Sunday, August 21, 2016

A Warrior Princess class variant for DCC




A bit of background first (if you want only the mechanics, just scroll down): About a decade ago, for reasons I can’t remember, I tried to present each of my players a “happy birthday game”. I would ask each one, during his birthday, what different game/setting/one-shot he would like to play and then I’d my best to run it. Unfortunately one of my players wanted a damn Waterworld RPG (yeah, that movie). I would say no, but he was also one of my best (and craziest) players and I did promise a game for each one of them. Real Life got in and I realized a few months ago (and almost 10 years later) that I still didn’t gave to my player his damn Waterworld one-shot game. Thank the Elder Gods, Mutant Crawl Classics (MCC) came just in time. So, using the few previews of MCC I concocted an insane one-shot about the kidnapping of Princess Black Sting, of the Radioactive Manta Rays tribe. The PCs were 3rd-level MCC characters attempting to rescue the Princess from the clutches of the Fire Demons Tribe (a.k.a. Smoker), worshippers of the Grande Marlboro, and inhabitants of a massive post-apocalyptic warship/oil driller platform. The adventure started in medias res (it was a one-shot after all) with the PCs rescuing the Princess from heir jail and trying to get out. And the Princess was, of course, one of the players. The adventure was a complete madness, from the start, with giant robots, talking plants, assassin Satellite Gods, Kevin Costner clones and an artifact that played pop 80’s and 90’s music (with mechanical effects). It was a great fun and definitely sold me on the few pieces of MCC that I’ve seen so far.

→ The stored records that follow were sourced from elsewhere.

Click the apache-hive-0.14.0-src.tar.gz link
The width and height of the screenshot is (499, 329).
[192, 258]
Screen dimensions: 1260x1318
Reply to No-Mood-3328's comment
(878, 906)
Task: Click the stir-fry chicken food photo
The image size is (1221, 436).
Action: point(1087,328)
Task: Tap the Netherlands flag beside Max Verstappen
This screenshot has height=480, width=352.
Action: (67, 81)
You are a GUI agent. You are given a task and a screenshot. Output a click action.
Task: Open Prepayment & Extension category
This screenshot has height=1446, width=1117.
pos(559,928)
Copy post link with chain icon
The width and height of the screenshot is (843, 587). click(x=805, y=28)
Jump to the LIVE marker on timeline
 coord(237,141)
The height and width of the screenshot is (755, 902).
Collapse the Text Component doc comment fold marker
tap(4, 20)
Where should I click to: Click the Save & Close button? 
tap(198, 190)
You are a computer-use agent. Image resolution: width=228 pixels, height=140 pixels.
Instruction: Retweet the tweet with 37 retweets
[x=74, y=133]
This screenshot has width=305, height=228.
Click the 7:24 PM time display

The horror! The horror! (except for Dennis Hopper)
Now, the Warrior Princess class. DCC is a lovely game with just the four core (and iconic) human classes. It’s really unnecessary to create more, but as a gamer I love to thinker with DCC (and Pathfinder, and Savage Worlds, and GURPS etc). So I tried to create a variant of the Warrior Class. Basically, I reduced its HD to a d8 and disallowed heavy armor. In exchange, I gave my Warrior Princess these two abilities:

Backstab: as a Neutral Thief of same level.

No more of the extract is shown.